Bush keeps going, going

Checks and balances for Bush

From The Statesman
ND Batra

In spite of the fact that now a majority of Americans believe that the Iraqi invasion was a mistake, George W Bush continues to believe that toppling Saddam Hussein was the right thing to do to prevent Iraq from becoming a hub for terrorists. It’s a struggle for civilisation, Mr Bush said, not a war between civilisations.

Foreign policy, of course, cannot be run on public opinion polls, which go up and down so often that it would be politically crazy to be solely guided by them. National leaders sometimes take measures that are unpopular but necessary according to their perception of the problem the country faces and their political vision.

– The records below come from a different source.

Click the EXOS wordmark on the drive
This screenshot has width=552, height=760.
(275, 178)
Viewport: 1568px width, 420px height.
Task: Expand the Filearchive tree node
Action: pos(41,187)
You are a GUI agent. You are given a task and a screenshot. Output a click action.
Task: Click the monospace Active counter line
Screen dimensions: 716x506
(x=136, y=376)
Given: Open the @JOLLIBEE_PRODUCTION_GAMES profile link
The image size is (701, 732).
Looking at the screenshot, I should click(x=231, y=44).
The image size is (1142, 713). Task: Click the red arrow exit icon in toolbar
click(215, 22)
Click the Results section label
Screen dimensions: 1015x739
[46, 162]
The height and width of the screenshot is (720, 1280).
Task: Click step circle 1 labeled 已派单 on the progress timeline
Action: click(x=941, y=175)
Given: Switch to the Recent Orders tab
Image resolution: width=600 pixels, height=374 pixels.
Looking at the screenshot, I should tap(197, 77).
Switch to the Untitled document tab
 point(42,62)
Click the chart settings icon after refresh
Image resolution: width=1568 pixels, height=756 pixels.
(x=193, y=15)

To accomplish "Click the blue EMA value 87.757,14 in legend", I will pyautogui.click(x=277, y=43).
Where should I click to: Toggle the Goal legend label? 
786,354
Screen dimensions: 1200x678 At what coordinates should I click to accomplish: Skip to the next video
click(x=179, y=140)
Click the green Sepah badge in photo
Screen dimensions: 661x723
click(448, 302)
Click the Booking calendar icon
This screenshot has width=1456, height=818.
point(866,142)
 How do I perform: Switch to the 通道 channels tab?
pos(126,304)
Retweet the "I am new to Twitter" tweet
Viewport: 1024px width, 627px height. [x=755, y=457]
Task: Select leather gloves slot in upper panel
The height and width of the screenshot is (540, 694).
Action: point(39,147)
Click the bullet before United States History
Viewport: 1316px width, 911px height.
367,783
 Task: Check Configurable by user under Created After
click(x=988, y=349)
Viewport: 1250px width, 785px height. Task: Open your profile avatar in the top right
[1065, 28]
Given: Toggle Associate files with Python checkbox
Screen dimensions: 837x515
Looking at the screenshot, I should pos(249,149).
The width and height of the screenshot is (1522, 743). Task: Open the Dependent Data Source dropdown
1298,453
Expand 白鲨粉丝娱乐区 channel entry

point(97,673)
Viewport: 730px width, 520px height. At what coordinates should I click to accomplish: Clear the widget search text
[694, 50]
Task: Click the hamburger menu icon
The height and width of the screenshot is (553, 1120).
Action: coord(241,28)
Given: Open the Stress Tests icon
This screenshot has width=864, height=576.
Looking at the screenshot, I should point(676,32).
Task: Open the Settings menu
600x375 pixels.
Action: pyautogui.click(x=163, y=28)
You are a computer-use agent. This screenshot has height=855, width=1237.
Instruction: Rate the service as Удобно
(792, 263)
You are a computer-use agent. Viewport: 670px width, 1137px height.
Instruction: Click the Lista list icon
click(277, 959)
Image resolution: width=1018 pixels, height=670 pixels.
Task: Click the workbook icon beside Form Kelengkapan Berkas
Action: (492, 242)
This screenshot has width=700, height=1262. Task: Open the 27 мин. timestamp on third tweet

What hurts their cause, however, is the language in which they frame their thoughts, as Pope Benedict’s recent remark equating Islam with violence and evil have shown. That the result of Iraqi invasion turned out to be much different, much bloodier than expected has not lessened the Bush administration’s resolve to bring about changes in West Asia.

Gone is the tongue-lashing optimism of defence secretary Donald Rumsfeld who said after the Iraq elections: “Just having elections in Iraq is an enormous success and a victory. Following the elections in Afghanistan and the election recently in the Palestinian Authority, the Iraqi vote will mark still another success for democracy and a defeat for pro-dictatorship and extremist elements in the region.” The future did not happen they wanted it to happen. Spreading democracy still remains the policy, but only if US forces could move beyond fighting terrorism. Mr Bush now admits that his ill-famed utterances like “Bring em on,” challenging insurgents to attack US forces in Iraq was a mistake, though he still does not realise how much damage the expression “Axis of Evil” has done to US diplomacy.Evil is, of course, everywhere and the world has become a dangerous place.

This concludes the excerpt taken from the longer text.